### TEXTO DA PÁGINA
◇ ◇ ◇ ◇
Resultado de tese de doutoramento defendida em 1997 na Universidade Federal Fluminense – UFF, o livro Os Eurobrasileiros e o Espaço Colonial é um estudo de fôlego a respeito da história social do Oeste Paranaense. Trata-se de uma abordagem que prioriza a experiência de comerciantes, caixeiros viajantes, colonos e colonas que por simples aventura, sonhos ou necessidades, migraram em busca de um novo espaço: a região Oeste do Paraná entre os anos 40 e 70 do século XX.
O argumento central de Valdir Gregory é de que os eurobrasileiros ligados à lide na terra moldaram o espaço colonial do Brasil Meridional ao mesmo tempo em que foram se moldando por ele. Resistindo às mudanças, se adaptando a elas, migraram para novas fronteiras agrícolas, onde preservaram e inovaram seus hábitos culturais. À época das inovações tecnológicas, estando sob a ameaça de deixarem de ser colonos, tiveram de reestruturar o modo-de-ser do colono.
Para sustentar essa tese, o autor apoiou-se em um considerável arcabouço documental e bibliográfico: relatórios e planos de ação de empresas colonizadoras, documentos oficiais (IBGE, INCRA e SUDESUL), documentos cartoriais, fontes jornalísticas (jornais e revistas), textos de época e depoimentos orais. A natureza variada das fontes, demonstra por si mesma, mérito do autor em conseguir “amarrá-las”, extraindo delas semelhanças e contradições, principalmente no que se refere à (re) organização espacial e social da região Oeste do Paraná em meados do século XX.
◇ ◇ ◇ ◇
### EXTRATO DE DADOS
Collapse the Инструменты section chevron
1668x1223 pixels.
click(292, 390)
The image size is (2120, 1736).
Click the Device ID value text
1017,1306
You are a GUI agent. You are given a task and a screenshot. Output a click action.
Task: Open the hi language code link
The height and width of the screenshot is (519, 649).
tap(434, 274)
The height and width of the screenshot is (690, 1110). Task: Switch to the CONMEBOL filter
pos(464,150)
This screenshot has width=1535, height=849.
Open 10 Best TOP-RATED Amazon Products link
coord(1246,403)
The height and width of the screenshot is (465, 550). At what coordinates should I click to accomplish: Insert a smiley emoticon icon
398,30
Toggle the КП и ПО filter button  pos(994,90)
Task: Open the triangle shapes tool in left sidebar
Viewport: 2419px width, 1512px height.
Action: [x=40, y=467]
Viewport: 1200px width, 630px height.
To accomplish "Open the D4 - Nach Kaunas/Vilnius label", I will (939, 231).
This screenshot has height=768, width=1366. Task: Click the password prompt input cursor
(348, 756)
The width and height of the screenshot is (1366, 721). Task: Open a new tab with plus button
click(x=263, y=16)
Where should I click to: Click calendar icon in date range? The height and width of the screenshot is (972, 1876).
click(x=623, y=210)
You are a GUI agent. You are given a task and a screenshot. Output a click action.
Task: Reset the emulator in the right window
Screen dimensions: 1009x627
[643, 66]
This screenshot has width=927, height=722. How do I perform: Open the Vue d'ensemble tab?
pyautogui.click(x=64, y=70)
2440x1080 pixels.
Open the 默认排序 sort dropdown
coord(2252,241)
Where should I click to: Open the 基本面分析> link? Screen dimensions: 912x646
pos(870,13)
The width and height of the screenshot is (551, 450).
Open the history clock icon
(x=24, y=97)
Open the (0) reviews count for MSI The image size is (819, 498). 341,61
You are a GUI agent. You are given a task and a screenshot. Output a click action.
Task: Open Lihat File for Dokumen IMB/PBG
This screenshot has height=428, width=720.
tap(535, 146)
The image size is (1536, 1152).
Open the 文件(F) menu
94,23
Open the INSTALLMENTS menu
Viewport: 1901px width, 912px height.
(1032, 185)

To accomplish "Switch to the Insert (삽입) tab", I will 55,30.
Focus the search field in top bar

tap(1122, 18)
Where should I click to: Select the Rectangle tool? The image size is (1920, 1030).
◇ ◇ ◇ ◇
### TAREFAS DO EXERCÍCIO
(1) Reescreva o trecho do texto sobre o livro que vai de "Resultado de tese" até "70 do século XX.", inclusive, trocando "comerciantes" por "negociantes".
(2) Por favor, passe para o inglês esta frase do texto sobre o livro: "O argumento central de Valdir Gregory é de que os eurobrasileiros ligados à lide na terra moldaram o espaço colonial do Brasil Meridional ao mesmo tempo em que foram se moldando por ele."

### RESPOSTAS POR TAREFA
(1)
Resultado de tese de doutoramento defendida em 1997 na Universidade Federal Fluminense – UFF, o livro Os Eurobrasileiros e o Espaço Colonial é um estudo de fôlego a respeito da história social do Oeste Paranaense. Trata-se de uma abordagem que prioriza a experiência de negociantes, caixeiros viajantes, colonos e colonas que por simples aventura, sonhos ou necessidades, migraram em busca de um novo espaço: a região Oeste do Paraná entre os anos 40 e 70 do século XX.

(2) Valdir Gregory's central argument is that the Euro-Brazilians tied to working the land shaped the colonial space of Southern Brazil at the same time as they were being shaped by it.